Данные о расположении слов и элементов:

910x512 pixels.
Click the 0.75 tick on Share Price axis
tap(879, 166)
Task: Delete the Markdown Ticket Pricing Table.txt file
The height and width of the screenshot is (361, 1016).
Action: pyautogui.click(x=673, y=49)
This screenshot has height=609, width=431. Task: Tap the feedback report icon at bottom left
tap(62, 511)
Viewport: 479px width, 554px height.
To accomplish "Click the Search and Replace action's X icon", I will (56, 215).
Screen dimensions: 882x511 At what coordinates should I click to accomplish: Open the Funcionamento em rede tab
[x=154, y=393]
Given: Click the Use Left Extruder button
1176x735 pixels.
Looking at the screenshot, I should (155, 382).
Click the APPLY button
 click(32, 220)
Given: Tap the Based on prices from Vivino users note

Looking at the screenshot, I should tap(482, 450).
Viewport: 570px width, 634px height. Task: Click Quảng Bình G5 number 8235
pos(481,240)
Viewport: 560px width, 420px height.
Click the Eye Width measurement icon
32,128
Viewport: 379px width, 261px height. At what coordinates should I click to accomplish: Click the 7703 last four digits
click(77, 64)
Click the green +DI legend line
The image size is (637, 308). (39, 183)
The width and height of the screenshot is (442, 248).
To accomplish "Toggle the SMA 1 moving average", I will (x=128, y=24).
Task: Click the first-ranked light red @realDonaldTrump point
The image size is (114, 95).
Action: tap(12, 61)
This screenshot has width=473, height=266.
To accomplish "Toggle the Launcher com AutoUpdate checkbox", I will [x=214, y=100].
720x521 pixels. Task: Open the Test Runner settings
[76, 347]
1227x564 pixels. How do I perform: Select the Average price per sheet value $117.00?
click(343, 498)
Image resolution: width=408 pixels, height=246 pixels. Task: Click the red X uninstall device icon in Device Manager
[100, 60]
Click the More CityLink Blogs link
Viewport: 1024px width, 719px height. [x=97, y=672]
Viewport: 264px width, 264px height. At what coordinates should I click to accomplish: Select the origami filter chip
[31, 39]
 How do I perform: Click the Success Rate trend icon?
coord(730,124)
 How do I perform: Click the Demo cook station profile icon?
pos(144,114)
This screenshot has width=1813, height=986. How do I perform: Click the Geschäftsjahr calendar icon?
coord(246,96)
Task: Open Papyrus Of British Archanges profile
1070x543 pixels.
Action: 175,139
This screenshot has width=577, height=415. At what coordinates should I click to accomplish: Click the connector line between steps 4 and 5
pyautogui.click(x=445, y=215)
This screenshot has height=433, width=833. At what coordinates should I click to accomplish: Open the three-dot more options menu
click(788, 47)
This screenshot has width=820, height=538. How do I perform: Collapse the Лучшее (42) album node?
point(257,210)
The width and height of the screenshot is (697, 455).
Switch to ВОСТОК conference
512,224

# ЗАДАНИЕ:
Как будет выглядеть весь листинг выше, занесенный в JSON-список строк, где каждой его строке соответствует одна строка списка, а пустые строки опущены?

# РЕШЕНИЕ ЗАДАЧИ:
[
  "910x512 pixels.",
  "Click the 0.75 tick on Share Price axis",
  "tap(879, 166)",
  "Task: Delete the Markdown Ticket Pricing Table.txt file",
  "The height and width of the screenshot is (361, 1016).",
  "Action: pyautogui.click(x=673, y=49)",
  "This screenshot has height=609, width=431. Task: Tap the feedback report icon at bottom left",
  "tap(62, 511)",
  "Viewport: 479px width, 554px height.",
  "To accomplish \"Click the Search and Replace action's X icon\", I will (56, 215).",
  "Screen dimensions: 882x511 At what coordinates should I click to accomplish: Open the Funcionamento em rede tab",
  "[x=154, y=393]",
  "Given: Click the Use Left Extruder button",
  "1176x735 pixels.",
  "Looking at the screenshot, I should (155, 382).",
  "Click the APPLY button",
  " click(32, 220)",
  "Given: Tap the Based on prices from Vivino users note",
  "Looking at the screenshot, I should tap(482, 450).",
  "Viewport: 570px width, 634px height. Task: Click Quảng Bình G5 number 8235",
  "pos(481,240)",
  "Viewport: 560px width, 420px height.",
  "Click the Eye Width measurement icon",
  "32,128",
  "Viewport: 379px width, 261px height. At what coordinates should I click to accomplish: Click the 7703 last four digits",
  "click(77, 64)",
  "Click the green +DI legend line",
  "The image size is (637, 308). (39, 183)",
  "The width and height of the screenshot is (442, 248).",
  "To accomplish \"Toggle the SMA 1 moving average\", I will (x=128, y=24).",
  "Task: Click the first-ranked light red @realDonaldTrump point",
  "The image size is (114, 95).",
  "Action: tap(12, 61)",
  "This screenshot has width=473, height=266.",
  "To accomplish \"Toggle the Launcher com AutoUpdate checkbox\", I will [x=214, y=100].",
  "720x521 pixels. Task: Open the Test Runner settings",
  "[76, 347]",
  "1227x564 pixels. How do I perform: Select the Average price per sheet value $117.00?",
  "click(343, 498)",
  "Image resolution: width=408 pixels, height=246 pixels. Task: Click the red X uninstall device icon in Device Manager",
  "[100, 60]",
  "Click the More CityLink Blogs link",
  "Viewport: 1024px width, 719px height. [x=97, y=672]",
  "Viewport: 264px width, 264px height. At what coordinates should I click to accomplish: Select the origami filter chip",
  "[31, 39]",
  " How do I perform: Click the Success Rate trend icon?",
  "coord(730,124)",
  " How do I perform: Click the Demo cook station profile icon?",
  "pos(144,114)",
  "This screenshot has width=1813, height=986. How do I perform: Click the Geschäftsjahr calendar icon?",
  "coord(246,96)",
  "Task: Open Papyrus Of British Archanges profile",
  "1070x543 pixels.",
  "Action: 175,139",
  "This screenshot has width=577, height=415. At what coordinates should I click to accomplish: Click the connector line between steps 4 and 5",
  "pyautogui.click(x=445, y=215)",
  "This screenshot has height=433, width=833. At what coordinates should I click to accomplish: Open the three-dot more options menu",
  "click(788, 47)",
  "This screenshot has width=820, height=538. How do I perform: Collapse the Лучшее (42) album node?",
  "point(257,210)",
  "The width and height of the screenshot is (697, 455).",
  "Switch to ВОСТОК conference",
  "512,224"
]